# TEXTE CHOISI
------------------------------------------------------------------------

Gabriel Attal a défendu l’accord du CETA ( Comprehensive Economic and Trade Agreement) il y a quelques jours à l’occasion de son déplacement au Canada. « C’est un accord gagnant-gagnant entre la France et le Canada, et entre l’Europe et le Canada. Depuis qu’il est en vigueur, les échanges entre nos deux pays ont progressé de façon équilibrée de plus d’un tiers.», a affirmé le Premier ministre français aux côtés de son homologue Justin Trudeau.
Premier paradoxe, le CETA est un accord de libre-échange entre le Canada et l’Union européenne, qui a pour objectif de faire chuter les droits de douane de 98%, et qui est en vigueur depuis 2017… alors que seulement 17 pays européens l’ont adopté sur les 27. Il s’agit en fait d’un accord dit « mixte » qui mêle des domaines relevant à la fois des compétences européennes (applicables dès signature) et nationales (nécessitant la validation de chaque État ou région). Actuellement, seule la partie commerciale du CETA (droits de douane, vente de biens et services, etc.), relevant des compétences exclusives de l’UE et représentant 90 % du traité est appliquée. L’autre partie dépend de chaque État et doit être ratifié par les différents parlements nationaux, dont la France, et il suffirait d’un rejet par un Parlement national pour menacer son application provisoire. Chypre par exemple a déjà voté contre le traité en 2020 mais le gouvernement chypriote ne l’ayant pas notifié officiellement aux institutions européennes, l’accord reste en vigueur.
Jugé par ses opposants à la fois peu utile pour l’économie et nocif pour l’environnement, le CETA suscite de nombreuses oppositions en Europe depuis plus de dix ans. Dix pays hésitent encore à approuver ce traité dont la France, la Belgique, la Bulgarie, la Grèce, la Hongrie, l’Irlande, Chypre, la Pologne, l’Italie et la Slovénie.

------------------------------------------------------------------------

# CONSIGNE
Relevez tous les nombres écrits en chiffres dans le texte sur le CETA, dans leur ordre d'apparition.

# DONNÉES AFFICHÉES
------------------------------------------------------------------------

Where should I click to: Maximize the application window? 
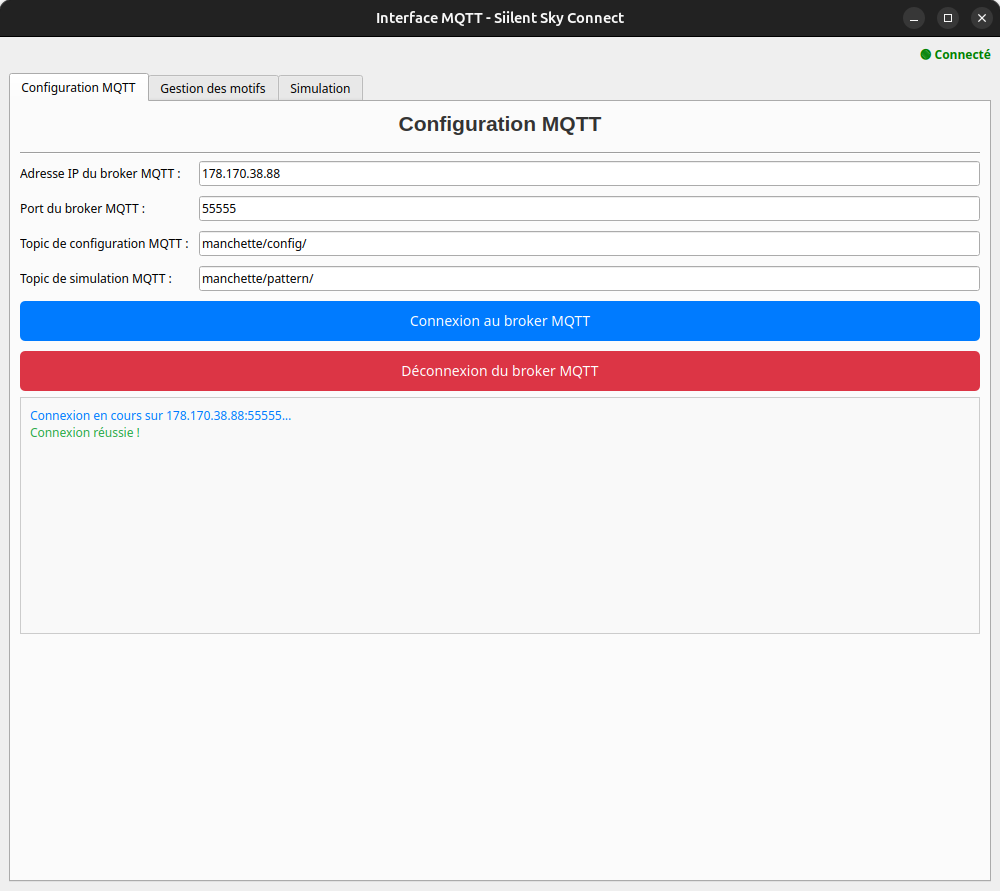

------------------------------------------------------------------------

# CORRIGÉ
98 %, 2017, 17, 27, 90 %, 2020